As a context manager:
import riemann as rm
x = rm.tensor([1., 2., 3.], requires_grad=True)
with rm.no_grad():
# Gradients are disabled here
print(rm.is_grad_enabled()) # False
with rm.enable_grad():
# Gradients are temporarily enabled here
y = x * 2.
print(y.requires_grad) # True
# Back to disabled state
print(rm.is_grad_enabled()) # False
As a function decorator:
import riemann as rm
@rm.enable_grad
def train_step(model, x, target, loss_fn):
# Computations within the function will track gradients
pred = model(x)
loss = loss_fn(pred, target)
loss.backward()
return loss
set_grad_enabled() Context Manager/Decorator
set_grad_enabled(mode) is the most flexible gradient control function, allowing explicit enabling or disabling of gradient computation.
Parameters:
mode (bool):
Trueto enable gradient computation,Falseto disable
As a context manager:
import riemann as rm
x = rm.tensor([1., 2., 3.], requires_grad=True)
# Disable gradients
with rm.set_grad_enabled(False):
y = x * 2.
print(y.requires_grad) # False
# Enable gradients
with rm.set_grad_enabled(True):
y = x * 2.
print(y.requires_grad) # True
As a function decorator:
import riemann as rm
@rm.set_grad_enabled(False)
def inference(model, x):
return model(x)
@rm.set_grad_enabled(True)
def train(model, x, target, loss_fn):
pred = model(x)
loss = loss_fn(pred, target)
loss.backward()
return loss
Nested Context Managers
Gradient control context managers support nested usage, where inner contexts temporarily override outer settings:
import riemann as rm
x = rm.tensor([1., 2., 3.], requires_grad=True)
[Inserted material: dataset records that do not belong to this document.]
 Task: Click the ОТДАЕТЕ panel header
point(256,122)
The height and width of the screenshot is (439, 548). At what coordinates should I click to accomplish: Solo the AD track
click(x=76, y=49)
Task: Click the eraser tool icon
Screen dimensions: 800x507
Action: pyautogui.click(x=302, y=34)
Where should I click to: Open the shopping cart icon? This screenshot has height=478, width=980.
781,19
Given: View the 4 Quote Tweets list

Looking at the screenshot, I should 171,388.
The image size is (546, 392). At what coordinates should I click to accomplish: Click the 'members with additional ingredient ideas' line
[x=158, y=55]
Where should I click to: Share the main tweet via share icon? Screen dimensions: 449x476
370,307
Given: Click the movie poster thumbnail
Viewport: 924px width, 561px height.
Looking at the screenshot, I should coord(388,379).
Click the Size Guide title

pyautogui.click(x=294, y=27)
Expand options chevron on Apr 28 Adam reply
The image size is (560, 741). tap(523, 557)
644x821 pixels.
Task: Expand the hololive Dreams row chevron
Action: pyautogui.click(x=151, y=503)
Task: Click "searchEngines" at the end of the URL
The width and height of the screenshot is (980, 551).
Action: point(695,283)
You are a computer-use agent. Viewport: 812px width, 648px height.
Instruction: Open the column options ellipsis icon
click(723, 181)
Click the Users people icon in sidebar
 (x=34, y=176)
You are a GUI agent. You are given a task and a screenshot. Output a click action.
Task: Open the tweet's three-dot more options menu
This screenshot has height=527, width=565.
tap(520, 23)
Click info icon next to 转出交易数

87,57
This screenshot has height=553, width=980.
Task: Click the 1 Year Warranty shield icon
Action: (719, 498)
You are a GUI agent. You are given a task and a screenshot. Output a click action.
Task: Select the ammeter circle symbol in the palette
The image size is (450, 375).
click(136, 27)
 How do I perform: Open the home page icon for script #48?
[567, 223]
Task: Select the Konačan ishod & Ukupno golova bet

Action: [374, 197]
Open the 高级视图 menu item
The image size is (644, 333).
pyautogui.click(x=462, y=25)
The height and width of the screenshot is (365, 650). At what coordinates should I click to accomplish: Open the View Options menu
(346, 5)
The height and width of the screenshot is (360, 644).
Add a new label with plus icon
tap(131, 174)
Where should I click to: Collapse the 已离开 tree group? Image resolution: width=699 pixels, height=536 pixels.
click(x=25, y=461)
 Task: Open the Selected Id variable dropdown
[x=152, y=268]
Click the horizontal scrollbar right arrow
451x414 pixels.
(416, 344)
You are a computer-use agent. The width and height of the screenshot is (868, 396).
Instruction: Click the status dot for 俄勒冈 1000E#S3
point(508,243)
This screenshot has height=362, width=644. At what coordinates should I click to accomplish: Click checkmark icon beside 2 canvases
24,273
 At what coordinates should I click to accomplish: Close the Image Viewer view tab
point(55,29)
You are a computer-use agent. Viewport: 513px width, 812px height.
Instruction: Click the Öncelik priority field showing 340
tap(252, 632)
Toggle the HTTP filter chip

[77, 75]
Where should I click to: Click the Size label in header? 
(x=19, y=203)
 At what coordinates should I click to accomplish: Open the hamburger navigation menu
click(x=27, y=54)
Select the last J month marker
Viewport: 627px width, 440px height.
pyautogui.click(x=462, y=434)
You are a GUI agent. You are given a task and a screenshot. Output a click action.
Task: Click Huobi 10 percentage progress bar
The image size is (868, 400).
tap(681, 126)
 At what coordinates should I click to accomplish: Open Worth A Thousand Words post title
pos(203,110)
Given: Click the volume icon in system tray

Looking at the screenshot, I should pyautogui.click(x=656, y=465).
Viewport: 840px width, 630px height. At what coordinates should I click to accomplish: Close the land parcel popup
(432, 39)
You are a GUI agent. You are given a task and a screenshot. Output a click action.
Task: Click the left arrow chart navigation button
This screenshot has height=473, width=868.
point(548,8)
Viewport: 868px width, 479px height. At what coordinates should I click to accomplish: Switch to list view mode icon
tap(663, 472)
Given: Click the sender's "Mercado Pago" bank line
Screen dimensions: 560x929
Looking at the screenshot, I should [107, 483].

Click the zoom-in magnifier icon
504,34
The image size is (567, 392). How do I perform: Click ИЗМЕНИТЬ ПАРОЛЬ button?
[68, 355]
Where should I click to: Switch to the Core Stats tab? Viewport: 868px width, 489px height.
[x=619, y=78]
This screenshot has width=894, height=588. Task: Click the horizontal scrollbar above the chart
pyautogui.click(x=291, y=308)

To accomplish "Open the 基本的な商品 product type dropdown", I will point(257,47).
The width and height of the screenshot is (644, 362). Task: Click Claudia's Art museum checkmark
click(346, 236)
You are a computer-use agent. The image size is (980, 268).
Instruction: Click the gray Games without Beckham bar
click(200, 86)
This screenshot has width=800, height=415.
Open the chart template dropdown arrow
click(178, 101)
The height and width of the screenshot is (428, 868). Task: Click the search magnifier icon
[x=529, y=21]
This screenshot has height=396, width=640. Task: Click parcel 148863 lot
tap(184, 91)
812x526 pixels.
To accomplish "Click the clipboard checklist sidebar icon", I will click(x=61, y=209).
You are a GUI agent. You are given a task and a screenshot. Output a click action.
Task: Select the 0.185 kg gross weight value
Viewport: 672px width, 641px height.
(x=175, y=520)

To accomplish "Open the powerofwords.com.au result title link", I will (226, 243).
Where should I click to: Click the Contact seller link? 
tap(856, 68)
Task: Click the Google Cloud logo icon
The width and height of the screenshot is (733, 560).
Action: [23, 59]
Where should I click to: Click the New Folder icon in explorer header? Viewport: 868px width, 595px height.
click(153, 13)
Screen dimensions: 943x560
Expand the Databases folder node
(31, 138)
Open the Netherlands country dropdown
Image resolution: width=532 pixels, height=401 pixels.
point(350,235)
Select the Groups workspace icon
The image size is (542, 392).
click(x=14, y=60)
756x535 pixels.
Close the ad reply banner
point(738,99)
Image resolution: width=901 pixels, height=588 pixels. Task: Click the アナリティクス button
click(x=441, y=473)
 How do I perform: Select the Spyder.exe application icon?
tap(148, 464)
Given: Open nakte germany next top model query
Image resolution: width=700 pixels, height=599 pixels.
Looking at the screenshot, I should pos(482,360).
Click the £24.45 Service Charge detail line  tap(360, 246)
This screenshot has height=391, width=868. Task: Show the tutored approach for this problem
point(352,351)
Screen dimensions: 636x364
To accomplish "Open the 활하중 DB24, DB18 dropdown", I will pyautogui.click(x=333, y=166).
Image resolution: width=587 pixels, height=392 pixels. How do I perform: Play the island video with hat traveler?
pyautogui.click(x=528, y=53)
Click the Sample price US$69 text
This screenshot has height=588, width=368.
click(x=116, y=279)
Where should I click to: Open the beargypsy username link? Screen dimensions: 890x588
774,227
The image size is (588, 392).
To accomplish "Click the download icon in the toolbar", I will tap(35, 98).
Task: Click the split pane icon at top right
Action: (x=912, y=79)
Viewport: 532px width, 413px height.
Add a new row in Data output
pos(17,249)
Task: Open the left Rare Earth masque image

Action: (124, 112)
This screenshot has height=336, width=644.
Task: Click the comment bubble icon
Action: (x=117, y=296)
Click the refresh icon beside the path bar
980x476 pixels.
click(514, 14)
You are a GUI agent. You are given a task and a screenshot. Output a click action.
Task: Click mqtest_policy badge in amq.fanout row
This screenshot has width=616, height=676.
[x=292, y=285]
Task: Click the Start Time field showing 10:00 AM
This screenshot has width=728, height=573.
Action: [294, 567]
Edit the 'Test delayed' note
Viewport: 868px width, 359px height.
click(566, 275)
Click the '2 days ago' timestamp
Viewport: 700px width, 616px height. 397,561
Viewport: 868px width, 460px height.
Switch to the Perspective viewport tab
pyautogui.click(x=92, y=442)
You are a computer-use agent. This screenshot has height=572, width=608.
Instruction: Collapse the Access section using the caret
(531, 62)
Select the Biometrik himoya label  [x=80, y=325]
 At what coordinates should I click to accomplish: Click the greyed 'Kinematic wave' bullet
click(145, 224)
with rm.no_grad(): # Outer: disable gradients
y1 = x * 2.
print(f"Outer no_grad: y1.requires_grad = {y1.requires_grad}") # False
with rm.enable_grad(): # Inner: enable gradients
y2 = x * 3.
print(f"Inner enable_grad: y2.requires_grad = {y2.requires_grad}") # True
# Back to outer context
y3 = x * 4.
print(f"Back to outer: y3.requires_grad = {y3.requires_grad}") # False
Tensor Methods for Graph Detaching and Data Copying
Riemann provides several tensor methods for managing computation graph dependencies, and copying tensor data. Each method has distinct characteristics related to:
Whether it creates a new tensor object or modifies in-place
Whether it shares data with the original tensor
Whether gradient tracking is preserved
Here are the key methods explained with individual examples:
detach(): Create a new tensor that shares data with the original but is detached from the computation graph
The detach() method returns a new tensor object that shares the same data memory as the original tensor, but is disconnected from the computation graph. This means:
Changes to the detached tensor will modify the original tensor
No gradients will be backpropagated through the detached tensor
import riemann as rm
x = rm.tensor([1., 2., 3.], requires_grad=True)
y = x * 2.
# Detach y from the computation graph
detached_y = y.detach()
print(f"detached_y: {detached_y}")
print(f"detached_y.requires_grad: {detached_y.requires_grad}")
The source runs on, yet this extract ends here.